Excerpted records:
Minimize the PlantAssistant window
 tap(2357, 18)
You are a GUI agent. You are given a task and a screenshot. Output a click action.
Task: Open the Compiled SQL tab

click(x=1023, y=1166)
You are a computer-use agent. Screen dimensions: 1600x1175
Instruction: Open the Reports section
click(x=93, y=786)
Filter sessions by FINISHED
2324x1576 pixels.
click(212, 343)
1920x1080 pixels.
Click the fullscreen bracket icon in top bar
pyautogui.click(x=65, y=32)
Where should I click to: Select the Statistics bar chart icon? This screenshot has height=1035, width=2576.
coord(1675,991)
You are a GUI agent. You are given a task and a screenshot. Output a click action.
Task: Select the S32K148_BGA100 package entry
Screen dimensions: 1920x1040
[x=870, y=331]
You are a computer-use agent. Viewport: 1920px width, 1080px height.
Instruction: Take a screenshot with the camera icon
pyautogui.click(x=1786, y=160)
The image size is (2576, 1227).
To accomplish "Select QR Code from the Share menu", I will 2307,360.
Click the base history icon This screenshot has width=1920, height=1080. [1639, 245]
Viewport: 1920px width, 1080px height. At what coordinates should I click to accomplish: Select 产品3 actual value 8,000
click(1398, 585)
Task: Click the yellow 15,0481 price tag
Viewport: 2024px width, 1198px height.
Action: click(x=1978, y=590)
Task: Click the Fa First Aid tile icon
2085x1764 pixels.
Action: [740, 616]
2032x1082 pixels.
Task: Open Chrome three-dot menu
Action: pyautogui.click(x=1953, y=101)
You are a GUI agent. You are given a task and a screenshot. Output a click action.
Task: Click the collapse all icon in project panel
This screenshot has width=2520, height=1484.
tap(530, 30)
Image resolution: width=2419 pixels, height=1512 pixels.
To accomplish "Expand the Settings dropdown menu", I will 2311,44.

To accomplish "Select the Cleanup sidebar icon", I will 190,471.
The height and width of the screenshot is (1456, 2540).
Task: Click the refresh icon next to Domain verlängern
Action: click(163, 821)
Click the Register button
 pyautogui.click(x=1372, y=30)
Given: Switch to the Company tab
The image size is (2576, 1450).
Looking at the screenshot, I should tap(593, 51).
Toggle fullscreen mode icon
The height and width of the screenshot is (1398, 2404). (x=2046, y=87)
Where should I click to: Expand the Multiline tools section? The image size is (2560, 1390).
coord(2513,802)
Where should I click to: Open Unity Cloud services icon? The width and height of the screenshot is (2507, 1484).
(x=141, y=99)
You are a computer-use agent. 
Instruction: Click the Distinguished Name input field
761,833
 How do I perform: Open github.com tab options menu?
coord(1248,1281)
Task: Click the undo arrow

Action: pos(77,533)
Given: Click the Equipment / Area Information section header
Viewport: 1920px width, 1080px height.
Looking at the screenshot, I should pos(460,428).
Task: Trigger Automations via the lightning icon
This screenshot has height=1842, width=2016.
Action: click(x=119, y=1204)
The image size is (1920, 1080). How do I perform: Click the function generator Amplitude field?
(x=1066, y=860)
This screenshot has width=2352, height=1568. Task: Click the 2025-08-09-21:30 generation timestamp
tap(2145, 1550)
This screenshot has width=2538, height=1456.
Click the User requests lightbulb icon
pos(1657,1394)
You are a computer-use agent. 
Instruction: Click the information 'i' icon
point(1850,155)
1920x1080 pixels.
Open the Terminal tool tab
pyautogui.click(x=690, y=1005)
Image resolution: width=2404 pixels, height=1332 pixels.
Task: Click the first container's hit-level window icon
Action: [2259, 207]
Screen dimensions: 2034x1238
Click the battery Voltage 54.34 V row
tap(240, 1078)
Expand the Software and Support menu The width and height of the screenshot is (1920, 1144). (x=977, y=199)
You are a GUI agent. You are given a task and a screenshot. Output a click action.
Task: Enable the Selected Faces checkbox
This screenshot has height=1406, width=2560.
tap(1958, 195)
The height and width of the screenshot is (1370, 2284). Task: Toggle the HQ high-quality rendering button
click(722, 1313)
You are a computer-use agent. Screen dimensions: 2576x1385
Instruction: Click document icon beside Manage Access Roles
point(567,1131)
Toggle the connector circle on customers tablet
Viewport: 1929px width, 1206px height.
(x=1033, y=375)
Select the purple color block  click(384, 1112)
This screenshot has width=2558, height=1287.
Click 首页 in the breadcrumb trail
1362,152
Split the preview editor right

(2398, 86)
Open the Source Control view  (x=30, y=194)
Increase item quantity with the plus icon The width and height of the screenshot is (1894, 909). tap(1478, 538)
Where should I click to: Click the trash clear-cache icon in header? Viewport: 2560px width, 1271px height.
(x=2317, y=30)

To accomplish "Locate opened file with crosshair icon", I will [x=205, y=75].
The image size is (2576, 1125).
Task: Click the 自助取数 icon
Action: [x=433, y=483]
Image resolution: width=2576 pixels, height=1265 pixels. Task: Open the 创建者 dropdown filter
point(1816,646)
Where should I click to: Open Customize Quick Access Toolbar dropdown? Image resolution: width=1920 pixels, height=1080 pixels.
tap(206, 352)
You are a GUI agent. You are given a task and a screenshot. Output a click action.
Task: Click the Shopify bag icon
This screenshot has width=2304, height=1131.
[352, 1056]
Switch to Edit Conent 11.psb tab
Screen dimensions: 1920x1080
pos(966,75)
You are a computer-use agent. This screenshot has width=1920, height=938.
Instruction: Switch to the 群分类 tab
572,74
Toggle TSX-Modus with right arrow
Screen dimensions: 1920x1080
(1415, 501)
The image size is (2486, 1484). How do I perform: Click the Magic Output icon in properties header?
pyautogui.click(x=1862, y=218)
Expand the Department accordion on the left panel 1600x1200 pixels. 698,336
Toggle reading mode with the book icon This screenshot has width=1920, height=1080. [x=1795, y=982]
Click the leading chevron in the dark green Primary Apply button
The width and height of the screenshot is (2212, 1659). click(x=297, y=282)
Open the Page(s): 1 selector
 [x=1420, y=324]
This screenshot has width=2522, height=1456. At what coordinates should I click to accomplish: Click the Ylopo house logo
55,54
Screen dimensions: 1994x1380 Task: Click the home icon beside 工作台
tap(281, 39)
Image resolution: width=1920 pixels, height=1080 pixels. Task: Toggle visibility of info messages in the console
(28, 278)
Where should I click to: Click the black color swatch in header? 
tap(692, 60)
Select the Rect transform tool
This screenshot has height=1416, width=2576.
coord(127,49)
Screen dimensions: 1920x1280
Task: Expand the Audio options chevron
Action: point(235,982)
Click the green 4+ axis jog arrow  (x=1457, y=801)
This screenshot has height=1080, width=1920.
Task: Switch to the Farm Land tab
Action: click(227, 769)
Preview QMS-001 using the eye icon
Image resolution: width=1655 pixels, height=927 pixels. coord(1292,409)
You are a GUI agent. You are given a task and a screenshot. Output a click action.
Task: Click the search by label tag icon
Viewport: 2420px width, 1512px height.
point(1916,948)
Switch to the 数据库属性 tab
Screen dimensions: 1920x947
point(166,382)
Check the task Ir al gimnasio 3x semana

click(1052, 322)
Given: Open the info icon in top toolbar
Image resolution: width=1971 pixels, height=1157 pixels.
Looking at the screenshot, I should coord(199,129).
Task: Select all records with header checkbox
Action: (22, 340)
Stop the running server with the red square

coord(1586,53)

What to produce:
All lines in the listing above between the line with "Instruction: Switch to the 群分类 tab" and the line with "Expand the Department", inclusive, should be set down exactly, and no line outside that range.

Answer to this task:
Instruction: Switch to the 群分类 tab
572,74
Toggle TSX-Modus with right arrow
Screen dimensions: 1920x1080
(1415, 501)
The image size is (2486, 1484). How do I perform: Click the Magic Output icon in properties header?
pyautogui.click(x=1862, y=218)
Expand the Department accordion on the left panel 1600x1200 pixels. 698,336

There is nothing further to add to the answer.